▸ Task brief
Wherever the word "Espace" appears in a line of the data, that line should be copied.

Stored data
···

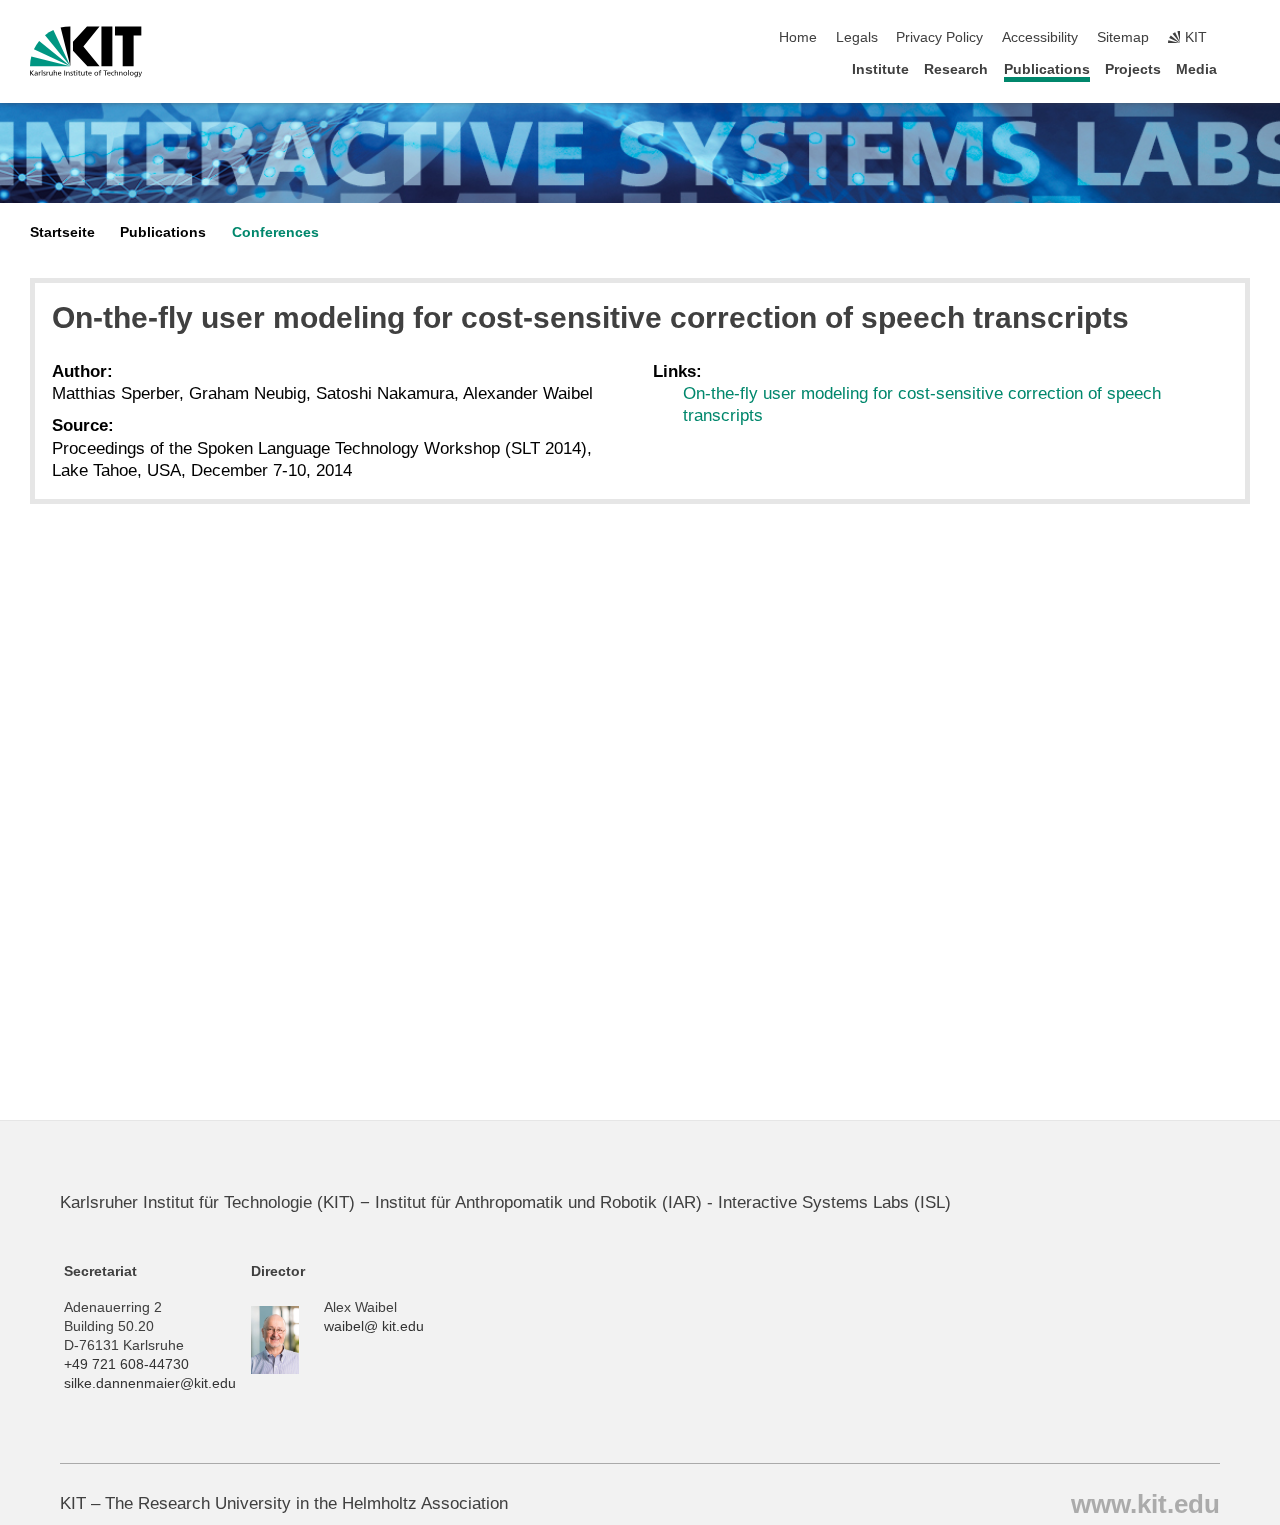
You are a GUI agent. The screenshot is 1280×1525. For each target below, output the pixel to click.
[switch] (1244, 38)
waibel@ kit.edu (374, 1326)
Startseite (62, 232)
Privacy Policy (939, 37)
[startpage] (1244, 68)
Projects (1133, 69)
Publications (1047, 69)
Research (956, 69)
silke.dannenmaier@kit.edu (150, 1383)
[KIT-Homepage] (86, 52)
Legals (857, 37)
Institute (880, 69)
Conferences (275, 232)
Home (798, 37)
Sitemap (1123, 37)
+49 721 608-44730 (126, 1364)
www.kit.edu (1145, 1503)
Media (1196, 69)
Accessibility (1040, 37)
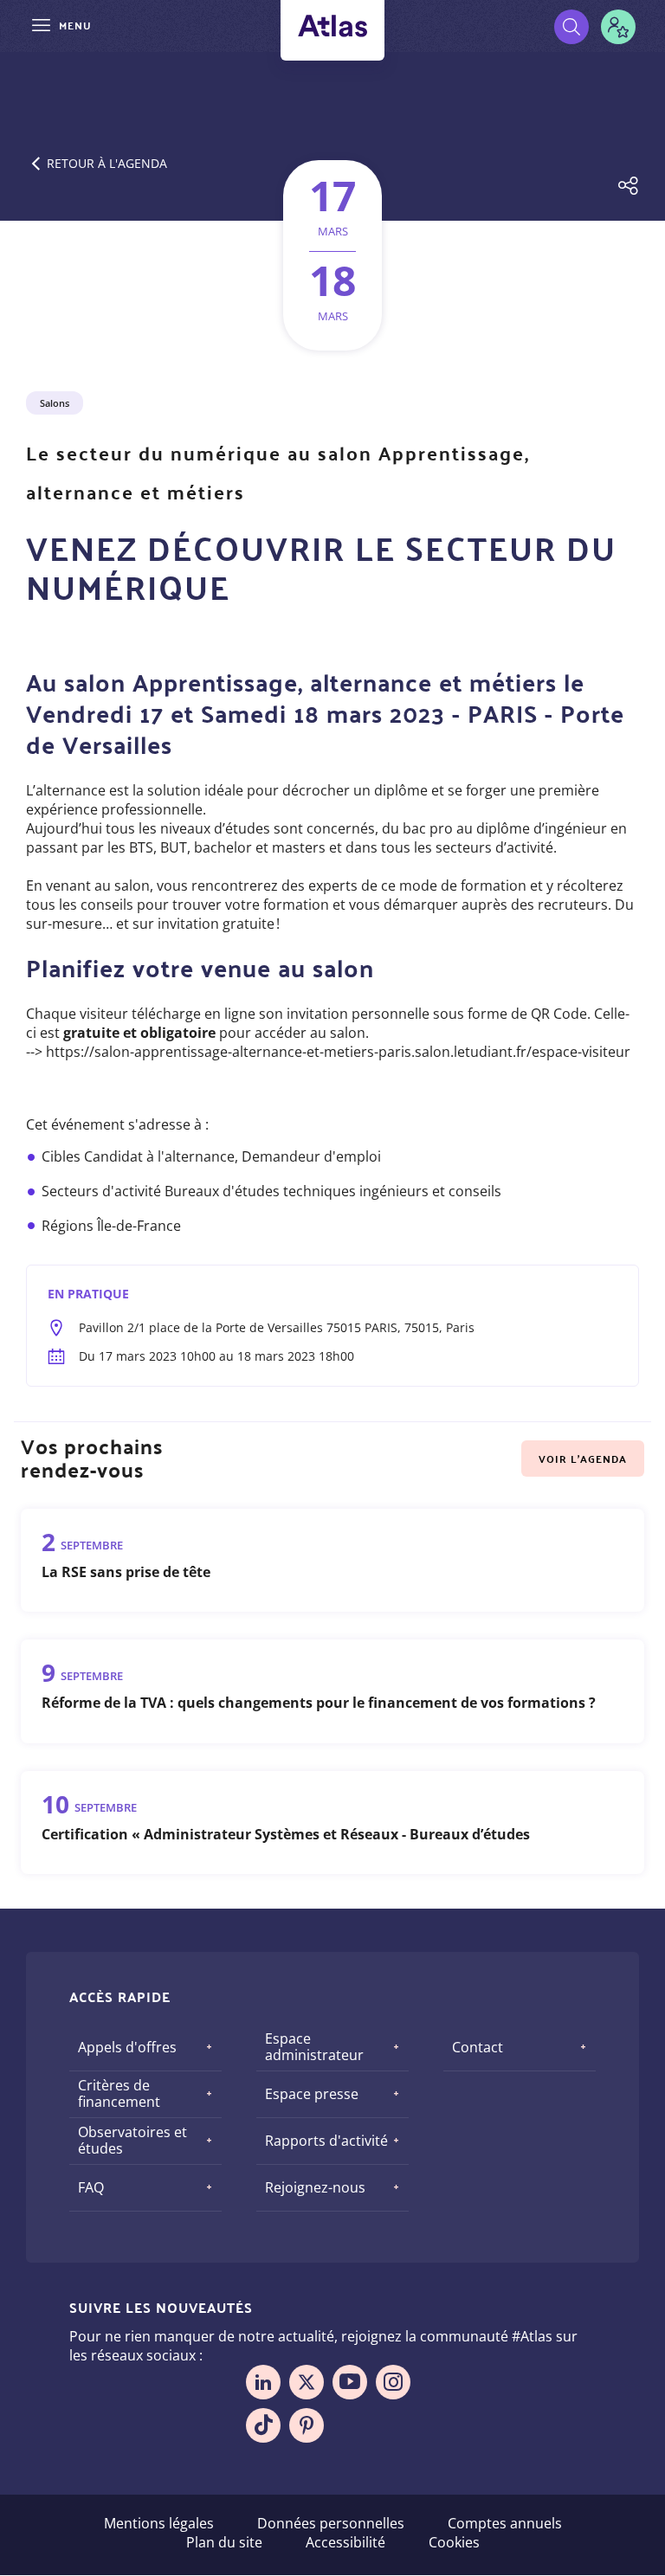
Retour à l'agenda (107, 163)
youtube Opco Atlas (349, 2382)
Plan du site (224, 2542)
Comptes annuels (505, 2523)
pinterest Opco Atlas (306, 2425)
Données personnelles (330, 2523)
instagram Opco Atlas (393, 2382)
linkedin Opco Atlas (263, 2382)
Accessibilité (345, 2542)
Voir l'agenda (583, 1458)
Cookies (454, 2542)
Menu (75, 25)
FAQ (91, 2187)
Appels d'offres (127, 2047)
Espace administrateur (314, 2046)
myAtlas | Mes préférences (618, 27)
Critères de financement (119, 2093)
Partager (628, 188)
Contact (477, 2047)
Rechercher (571, 27)
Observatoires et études (132, 2140)
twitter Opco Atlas (306, 2382)
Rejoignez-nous (315, 2187)
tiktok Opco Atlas (263, 2425)
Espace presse (311, 2093)
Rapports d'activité (326, 2140)
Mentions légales (159, 2523)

···

▸ The answer
Espace administrateur (314, 2046)
Espace presse (311, 2093)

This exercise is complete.